Perseid meteor shower tonight: Can I still see the Perseids?

Officially, the Perseid meteor shower peaked over the nights of August 11 and 12, providing up to 50 shooting stars an hour. However, the debris field of Comet Swift-Tuttle, the space rock which supplies the Perseids, is massive, and it actually takes Earth over a month to make its way through.

Can I still see the Perseid Meteor Shower?

Earth began travelling through the specks of ice and dust, which are the shooting stars we see, on July 17, and will not be fully out until August 24.

So you are still able to see the shooting stars tonight, and up until August 24, but the Perseid meteors are becoming less frequent by the day as the debris field becomes less congested.

The Royal Greenwich Observatory said: “In 2020 the Perseid meteor shower is active between 17 July and 24 August, with the number of meteors increasing every night until it reaches a peak in mid-August, after which it will tail off.
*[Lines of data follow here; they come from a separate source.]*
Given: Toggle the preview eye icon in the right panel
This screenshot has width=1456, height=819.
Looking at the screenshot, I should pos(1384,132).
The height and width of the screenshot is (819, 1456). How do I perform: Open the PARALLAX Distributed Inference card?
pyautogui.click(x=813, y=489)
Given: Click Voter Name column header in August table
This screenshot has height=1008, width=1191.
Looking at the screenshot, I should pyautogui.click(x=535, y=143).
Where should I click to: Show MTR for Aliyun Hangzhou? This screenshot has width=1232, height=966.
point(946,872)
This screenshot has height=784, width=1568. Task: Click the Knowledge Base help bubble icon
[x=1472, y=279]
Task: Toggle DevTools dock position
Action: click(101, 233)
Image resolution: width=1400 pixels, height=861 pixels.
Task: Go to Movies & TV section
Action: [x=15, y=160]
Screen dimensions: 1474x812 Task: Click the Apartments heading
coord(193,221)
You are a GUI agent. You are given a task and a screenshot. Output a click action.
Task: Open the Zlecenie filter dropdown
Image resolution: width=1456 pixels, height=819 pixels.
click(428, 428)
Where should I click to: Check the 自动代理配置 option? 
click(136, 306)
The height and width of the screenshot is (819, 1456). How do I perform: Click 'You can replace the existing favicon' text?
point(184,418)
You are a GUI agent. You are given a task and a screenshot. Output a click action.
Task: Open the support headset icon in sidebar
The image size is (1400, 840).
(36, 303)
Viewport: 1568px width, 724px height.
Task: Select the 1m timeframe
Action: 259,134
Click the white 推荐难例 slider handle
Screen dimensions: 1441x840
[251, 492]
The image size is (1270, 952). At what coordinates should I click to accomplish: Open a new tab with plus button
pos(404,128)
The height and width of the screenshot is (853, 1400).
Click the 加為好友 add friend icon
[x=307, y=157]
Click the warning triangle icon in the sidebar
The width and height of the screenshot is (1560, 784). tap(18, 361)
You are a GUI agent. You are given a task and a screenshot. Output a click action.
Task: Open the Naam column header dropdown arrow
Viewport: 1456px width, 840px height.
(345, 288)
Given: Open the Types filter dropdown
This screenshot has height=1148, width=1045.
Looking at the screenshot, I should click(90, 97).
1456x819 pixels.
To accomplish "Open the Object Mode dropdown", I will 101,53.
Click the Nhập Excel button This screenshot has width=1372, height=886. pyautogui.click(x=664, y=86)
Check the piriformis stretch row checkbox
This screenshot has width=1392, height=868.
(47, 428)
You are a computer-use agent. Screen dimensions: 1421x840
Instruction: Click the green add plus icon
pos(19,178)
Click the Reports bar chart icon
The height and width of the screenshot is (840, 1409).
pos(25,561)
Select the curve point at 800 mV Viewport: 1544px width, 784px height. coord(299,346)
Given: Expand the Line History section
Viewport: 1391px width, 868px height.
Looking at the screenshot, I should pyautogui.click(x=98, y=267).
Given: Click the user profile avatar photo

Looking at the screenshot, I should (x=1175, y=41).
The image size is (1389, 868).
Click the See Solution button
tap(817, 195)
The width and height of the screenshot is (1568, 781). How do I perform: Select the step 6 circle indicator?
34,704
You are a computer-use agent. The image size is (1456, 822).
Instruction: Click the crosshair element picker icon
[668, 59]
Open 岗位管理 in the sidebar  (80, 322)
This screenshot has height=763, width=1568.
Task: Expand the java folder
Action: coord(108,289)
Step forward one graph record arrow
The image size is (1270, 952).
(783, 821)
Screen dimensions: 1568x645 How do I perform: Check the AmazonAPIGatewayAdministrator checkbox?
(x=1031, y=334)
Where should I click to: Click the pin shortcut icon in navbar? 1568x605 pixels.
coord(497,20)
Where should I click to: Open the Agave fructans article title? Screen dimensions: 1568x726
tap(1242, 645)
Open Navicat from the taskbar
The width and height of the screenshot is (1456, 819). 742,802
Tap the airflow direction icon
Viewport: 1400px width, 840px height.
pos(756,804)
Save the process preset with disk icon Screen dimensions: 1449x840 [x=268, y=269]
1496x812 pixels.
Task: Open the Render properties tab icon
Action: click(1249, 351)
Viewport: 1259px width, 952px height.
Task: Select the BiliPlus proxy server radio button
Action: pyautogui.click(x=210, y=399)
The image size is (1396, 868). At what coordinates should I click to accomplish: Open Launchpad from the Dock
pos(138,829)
“The radiant of the Perseids is actually always above the horizon as seen from the UK, which means that observers in the UK should be able to see some meteors as soon as the Sun sets. Therefore, it is worth looking up in the early evening.

“It is always favourable to try and spot meteors when the Moon is below the horizon or when it is in its crescent phase, because otherwise it will act as a natural light pollution and will prevent the fainter meteors from being visible.”

The meteors originate from the constellation of Perseus, which gives it its name.

However, the spectacular meteor shower also has biblical connotations.

St Lawrence’s day falls on August 10 and this is why Catholics associate the shooting stars with fiery tears.

St Lawrence, the patron saint of cooks, was tortured and martyred by the Romans in AD 258 during the persecution of the emperor Valerian along with many other members of the Roman clergy.

During his torture, St Lawrence was said to have been burned on a grill, and despite the extreme pain he was enduring, he supposedly quipped: “Turn me over – I am done on this side!”

As he was executed on August 10, many Catholics associate the Perseid meteor shower with St Lawrence and dub the shooting stars as the “tears of St Lawrence” as they occur at the same time each year.

Astronomy website Slooh said: “In medieval Europe, the Perseids were called the ‘Tears of St Lawrence’ because they occur near the anniversary of the death of Laurentius, a Christian deacon who was martyred by the Roman Emperor Valerian in the year 258 AD.”